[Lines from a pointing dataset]
···
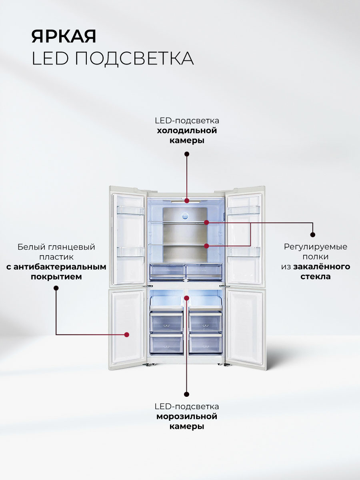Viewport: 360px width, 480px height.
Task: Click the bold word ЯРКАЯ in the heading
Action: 64,36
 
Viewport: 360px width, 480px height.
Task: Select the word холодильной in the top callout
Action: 187,130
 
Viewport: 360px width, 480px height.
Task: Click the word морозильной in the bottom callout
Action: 187,416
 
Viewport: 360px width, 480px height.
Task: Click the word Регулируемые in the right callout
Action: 316,246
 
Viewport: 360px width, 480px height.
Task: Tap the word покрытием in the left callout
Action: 56,277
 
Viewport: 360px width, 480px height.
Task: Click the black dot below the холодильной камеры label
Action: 187,154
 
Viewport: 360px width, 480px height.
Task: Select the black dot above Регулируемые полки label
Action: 313,235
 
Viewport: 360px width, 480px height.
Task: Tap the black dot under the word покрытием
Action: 56,288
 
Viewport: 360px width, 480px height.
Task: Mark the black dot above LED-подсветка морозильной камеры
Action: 187,394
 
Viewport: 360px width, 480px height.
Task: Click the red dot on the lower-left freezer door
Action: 127,334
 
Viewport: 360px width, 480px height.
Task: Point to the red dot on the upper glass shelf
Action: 206,222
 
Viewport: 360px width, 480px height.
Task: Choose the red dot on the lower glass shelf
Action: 206,246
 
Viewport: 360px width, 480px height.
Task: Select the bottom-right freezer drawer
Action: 205,343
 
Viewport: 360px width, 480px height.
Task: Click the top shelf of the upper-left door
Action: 130,210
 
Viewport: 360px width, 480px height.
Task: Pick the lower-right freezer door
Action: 245,326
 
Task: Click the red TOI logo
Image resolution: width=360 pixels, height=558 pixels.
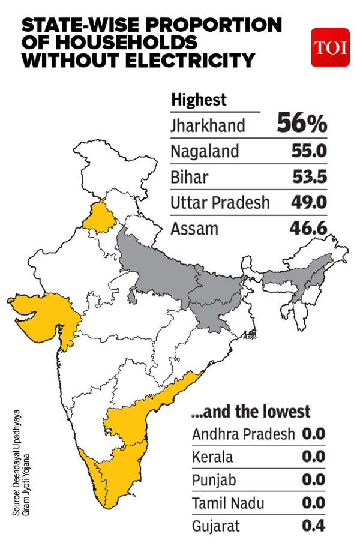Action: click(329, 47)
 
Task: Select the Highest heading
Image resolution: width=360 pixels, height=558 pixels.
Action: click(199, 100)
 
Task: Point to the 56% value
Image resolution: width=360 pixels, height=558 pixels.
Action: click(302, 124)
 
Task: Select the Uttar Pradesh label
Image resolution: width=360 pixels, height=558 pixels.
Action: click(220, 203)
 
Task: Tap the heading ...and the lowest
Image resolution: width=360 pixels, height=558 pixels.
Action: click(251, 412)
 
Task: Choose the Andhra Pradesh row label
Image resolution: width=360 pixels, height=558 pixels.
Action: click(244, 434)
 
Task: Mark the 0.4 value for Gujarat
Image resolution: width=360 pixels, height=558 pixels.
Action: click(313, 526)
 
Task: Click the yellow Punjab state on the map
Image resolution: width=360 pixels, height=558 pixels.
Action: click(96, 217)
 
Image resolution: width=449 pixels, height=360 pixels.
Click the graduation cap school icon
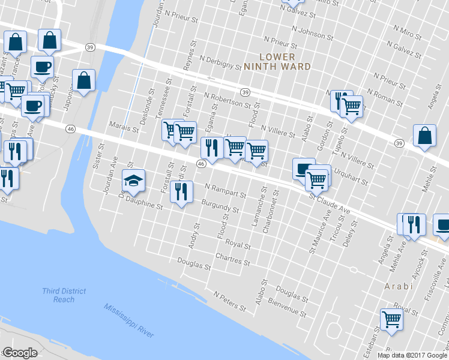133,179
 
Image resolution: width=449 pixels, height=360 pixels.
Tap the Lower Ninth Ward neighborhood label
277,61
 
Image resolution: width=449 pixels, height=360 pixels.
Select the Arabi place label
399,286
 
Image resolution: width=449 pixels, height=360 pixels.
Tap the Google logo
20,353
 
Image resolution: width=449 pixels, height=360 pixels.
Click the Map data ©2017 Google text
412,355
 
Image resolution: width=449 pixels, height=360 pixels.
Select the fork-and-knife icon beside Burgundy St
180,191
···
Render every line above as a Markdown table with the columns Row and Line, numbering the rows and skipping blank lines. Leave the pictures out.

| Row | Line |
|---|---|
| 1 | Viewport: 360px width, 480px height. |
| 2 | Task: Click the bold word ЯРКАЯ in the heading |
| 3 | Action: 64,36 |
| 4 | Viewport: 360px width, 480px height. |
| 5 | Task: Select the word холодильной in the top callout |
| 6 | Action: 187,130 |
| 7 | Viewport: 360px width, 480px height. |
| 8 | Task: Click the word морозильной in the bottom callout |
| 9 | Action: 187,416 |
| 10 | Viewport: 360px width, 480px height. |
| 11 | Task: Click the word Регулируемые in the right callout |
| 12 | Action: 316,246 |
| 13 | Viewport: 360px width, 480px height. |
| 14 | Task: Tap the word покрытием in the left callout |
| 15 | Action: 56,277 |
| 16 | Viewport: 360px width, 480px height. |
| 17 | Task: Click the black dot below the холодильной камеры label |
| 18 | Action: 187,154 |
| 19 | Viewport: 360px width, 480px height. |
| 20 | Task: Select the black dot above Регулируемые полки label |
| 21 | Action: 313,235 |
| 22 | Viewport: 360px width, 480px height. |
| 23 | Task: Tap the black dot under the word покрытием |
| 24 | Action: 56,288 |
| 25 | Viewport: 360px width, 480px height. |
| 26 | Task: Mark the black dot above LED-подсветка морозильной камеры |
| 27 | Action: 187,394 |
| 28 | Viewport: 360px width, 480px height. |
| 29 | Task: Click the red dot on the lower-left freezer door |
| 30 | Action: 127,334 |
| 31 | Viewport: 360px width, 480px height. |
| 32 | Task: Point to the red dot on the upper glass shelf |
| 33 | Action: 206,222 |
| 34 | Viewport: 360px width, 480px height. |
| 35 | Task: Choose the red dot on the lower glass shelf |
| 36 | Action: 206,246 |
| 37 | Viewport: 360px width, 480px height. |
| 38 | Task: Select the bottom-right freezer drawer |
| 39 | Action: 205,343 |
| 40 | Viewport: 360px width, 480px height. |
| 41 | Task: Click the top shelf of the upper-left door |
| 42 | Action: 130,210 |
| 43 | Viewport: 360px width, 480px height. |
| 44 | Task: Pick the lower-right freezer door |
| 45 | Action: 245,326 |
| 46 | Task: Click the red TOI logo |
| 47 | Image resolution: width=360 pixels, height=558 pixels. |
| 48 | Action: click(329, 47) |
| 49 | Task: Select the Highest heading |
| 50 | Image resolution: width=360 pixels, height=558 pixels. |
| 51 | Action: click(199, 100) |
| 52 | Task: Point to the 56% value |
| 53 | Image resolution: width=360 pixels, height=558 pixels. |
| 54 | Action: click(302, 124) |
| 55 | Task: Select the Uttar Pradesh label |
| 56 | Image resolution: width=360 pixels, height=558 pixels. |
| 57 | Action: click(220, 203) |
| 58 | Task: Tap the heading ...and the lowest |
| 59 | Image resolution: width=360 pixels, height=558 pixels. |
| 60 | Action: click(251, 412) |
| 61 | Task: Choose the Andhra Pradesh row label |
| 62 | Image resolution: width=360 pixels, height=558 pixels. |
| 63 | Action: click(244, 434) |
| 64 | Task: Mark the 0.4 value for Gujarat |
| 65 | Image resolution: width=360 pixels, height=558 pixels. |
| 66 | Action: click(313, 526) |
| 67 | Task: Click the yellow Punjab state on the map |
| 68 | Image resolution: width=360 pixels, height=558 pixels. |
| 69 | Action: click(96, 217) |
| 70 | Image resolution: width=449 pixels, height=360 pixels. |
| 71 | Click the graduation cap school icon |
| 72 | 133,179 |
| 73 | Image resolution: width=449 pixels, height=360 pixels. |
| 74 | Tap the Lower Ninth Ward neighborhood label |
| 75 | 277,61 |
| 76 | Image resolution: width=449 pixels, height=360 pixels. |
| 77 | Select the Arabi place label |
| 78 | 399,286 |
| 79 | Image resolution: width=449 pixels, height=360 pixels. |
| 80 | Tap the Google logo |
| 81 | 20,353 |
| 82 | Image resolution: width=449 pixels, height=360 pixels. |
| 83 | Click the Map data ©2017 Google text |
| 84 | 412,355 |
| 85 | Image resolution: width=449 pixels, height=360 pixels. |
| 86 | Select the fork-and-knife icon beside Burgundy St |
| 87 | 180,191 |